An embarrassingly long time ago, we wrote about a project we were working on – painting a fir floor. You can read about it here: From Ugly to Lovely, Painting a Floor, Part 1. (We didn’t realize that it would it be over a year and a half later before we wrote Part 2.)
After many delays (removing an existing wood stove, demolishing a hearth, installing new wood stove and hearth, patching various areas of the floor where there were old heat registers) it’s done! Well, the living room is done. The dining room isn’t quite done, but we are so excited by the results, we wanted to share some photos.
As a reminder, this is what the floor looked like before:
Another Badly Patched Area
Hole from Register Vent
Badly Patched Flooring
Fir Floor: Painted, Stained, Natural
Screws and Screw Holes
Fir Floor: Patchwork of Finishes
And here’s what it looks like now:
This is how we got there:
Because the floor was painted with lead paint, we didn’t want to sand it, so we used “Krud Kutter”. (Why do companies think it’s a good idea to use weirdly spelled names – what’s wrong with Crud Cutter?) This cleaned the surface and reduced the glossy finish and created a “tooth” for the paint to stick to.
Then we primed the surface using XIM UMA, a special primer/bonder. I’ve used this product in the past and have had great luck. It is designed for difficult to paint non-porous surfaces.

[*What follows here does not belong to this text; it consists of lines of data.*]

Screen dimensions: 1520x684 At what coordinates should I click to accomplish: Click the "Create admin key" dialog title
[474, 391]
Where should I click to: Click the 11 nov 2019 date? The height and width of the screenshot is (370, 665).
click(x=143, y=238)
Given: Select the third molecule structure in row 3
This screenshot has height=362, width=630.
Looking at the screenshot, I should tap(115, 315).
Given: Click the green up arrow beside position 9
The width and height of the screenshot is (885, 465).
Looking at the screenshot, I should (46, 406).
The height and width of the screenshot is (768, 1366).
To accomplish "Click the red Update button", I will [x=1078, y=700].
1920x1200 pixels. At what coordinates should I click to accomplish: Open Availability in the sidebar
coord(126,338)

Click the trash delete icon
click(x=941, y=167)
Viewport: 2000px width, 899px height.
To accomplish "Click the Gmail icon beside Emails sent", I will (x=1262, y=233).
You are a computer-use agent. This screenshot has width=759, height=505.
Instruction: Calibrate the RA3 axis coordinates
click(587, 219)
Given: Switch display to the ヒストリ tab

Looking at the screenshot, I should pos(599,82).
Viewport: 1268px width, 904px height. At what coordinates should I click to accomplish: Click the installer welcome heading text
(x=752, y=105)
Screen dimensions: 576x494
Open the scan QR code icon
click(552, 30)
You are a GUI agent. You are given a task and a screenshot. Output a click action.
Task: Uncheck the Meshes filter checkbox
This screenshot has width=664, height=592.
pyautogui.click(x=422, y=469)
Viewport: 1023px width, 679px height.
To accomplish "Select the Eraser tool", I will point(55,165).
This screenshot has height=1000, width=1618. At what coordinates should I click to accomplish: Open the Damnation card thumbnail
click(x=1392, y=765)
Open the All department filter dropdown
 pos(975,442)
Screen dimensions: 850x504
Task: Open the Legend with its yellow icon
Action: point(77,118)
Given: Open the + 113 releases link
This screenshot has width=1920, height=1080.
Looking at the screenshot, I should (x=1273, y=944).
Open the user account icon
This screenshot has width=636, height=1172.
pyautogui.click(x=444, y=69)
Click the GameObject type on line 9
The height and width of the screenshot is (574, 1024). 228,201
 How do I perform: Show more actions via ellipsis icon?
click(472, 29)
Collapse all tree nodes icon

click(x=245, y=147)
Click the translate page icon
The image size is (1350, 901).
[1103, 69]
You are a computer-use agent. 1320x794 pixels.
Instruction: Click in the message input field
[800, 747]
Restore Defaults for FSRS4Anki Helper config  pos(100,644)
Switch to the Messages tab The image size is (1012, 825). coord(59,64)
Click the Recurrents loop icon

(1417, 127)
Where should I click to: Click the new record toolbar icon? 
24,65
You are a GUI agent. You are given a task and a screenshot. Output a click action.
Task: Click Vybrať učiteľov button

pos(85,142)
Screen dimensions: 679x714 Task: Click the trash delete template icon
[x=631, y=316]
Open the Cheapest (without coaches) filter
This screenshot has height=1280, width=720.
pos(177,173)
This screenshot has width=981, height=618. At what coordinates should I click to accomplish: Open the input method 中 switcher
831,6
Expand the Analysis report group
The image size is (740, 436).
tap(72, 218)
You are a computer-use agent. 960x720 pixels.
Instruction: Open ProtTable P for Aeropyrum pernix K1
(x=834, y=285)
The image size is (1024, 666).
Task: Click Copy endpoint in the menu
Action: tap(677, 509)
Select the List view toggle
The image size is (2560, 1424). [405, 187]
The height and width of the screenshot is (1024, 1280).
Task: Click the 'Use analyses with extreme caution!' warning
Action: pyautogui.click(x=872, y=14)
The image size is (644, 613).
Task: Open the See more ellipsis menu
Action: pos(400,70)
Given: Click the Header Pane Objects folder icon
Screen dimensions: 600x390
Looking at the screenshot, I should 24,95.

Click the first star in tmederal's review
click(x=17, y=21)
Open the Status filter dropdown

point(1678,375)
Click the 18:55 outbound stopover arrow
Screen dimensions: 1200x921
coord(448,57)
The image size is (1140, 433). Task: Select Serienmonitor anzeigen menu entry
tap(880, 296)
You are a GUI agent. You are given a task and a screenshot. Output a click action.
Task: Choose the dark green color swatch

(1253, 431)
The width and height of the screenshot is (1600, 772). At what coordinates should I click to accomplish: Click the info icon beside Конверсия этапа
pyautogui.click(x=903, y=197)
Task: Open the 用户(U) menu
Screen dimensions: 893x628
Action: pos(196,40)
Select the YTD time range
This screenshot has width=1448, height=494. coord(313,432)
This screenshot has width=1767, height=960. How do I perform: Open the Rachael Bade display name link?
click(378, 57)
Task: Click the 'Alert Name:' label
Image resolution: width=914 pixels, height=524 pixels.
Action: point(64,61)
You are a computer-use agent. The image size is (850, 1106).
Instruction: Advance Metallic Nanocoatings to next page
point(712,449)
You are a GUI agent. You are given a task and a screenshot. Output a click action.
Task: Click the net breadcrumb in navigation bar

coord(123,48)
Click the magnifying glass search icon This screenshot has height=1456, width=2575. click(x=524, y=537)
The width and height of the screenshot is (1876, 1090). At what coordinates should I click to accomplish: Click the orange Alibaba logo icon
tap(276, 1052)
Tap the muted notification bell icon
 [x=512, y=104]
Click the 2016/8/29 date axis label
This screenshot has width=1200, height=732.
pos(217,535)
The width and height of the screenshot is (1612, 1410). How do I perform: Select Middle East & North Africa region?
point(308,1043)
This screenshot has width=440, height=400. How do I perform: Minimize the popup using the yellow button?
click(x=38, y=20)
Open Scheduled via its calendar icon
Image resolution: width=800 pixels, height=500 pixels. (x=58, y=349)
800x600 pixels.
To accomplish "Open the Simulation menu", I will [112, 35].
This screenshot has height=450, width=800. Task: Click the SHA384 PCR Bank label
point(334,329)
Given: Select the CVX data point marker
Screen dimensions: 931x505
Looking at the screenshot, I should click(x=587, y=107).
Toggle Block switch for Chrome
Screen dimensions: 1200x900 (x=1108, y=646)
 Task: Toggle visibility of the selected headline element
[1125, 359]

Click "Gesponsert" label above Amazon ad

XIM UMA, a great primer/bonder.
Monica, pretending her back isn’t killing her.
Waiting for the primer to dry.
After allowing the primer to dry, we painted the floor. We used 2 coats of Pratt & Lambert’s WithStand floor paint in a special color mix of a dark charcoal gray, allowing 24 hours to dry in between coats.
Pratt & Lambert WithStand Floor Paint
The final floor:
The paint needs to cure for 7 days before placing any furniture or rugs. So meantime, this is what the dining room looks like:
Yikes. I especially like the murderer’s glove in the foreground.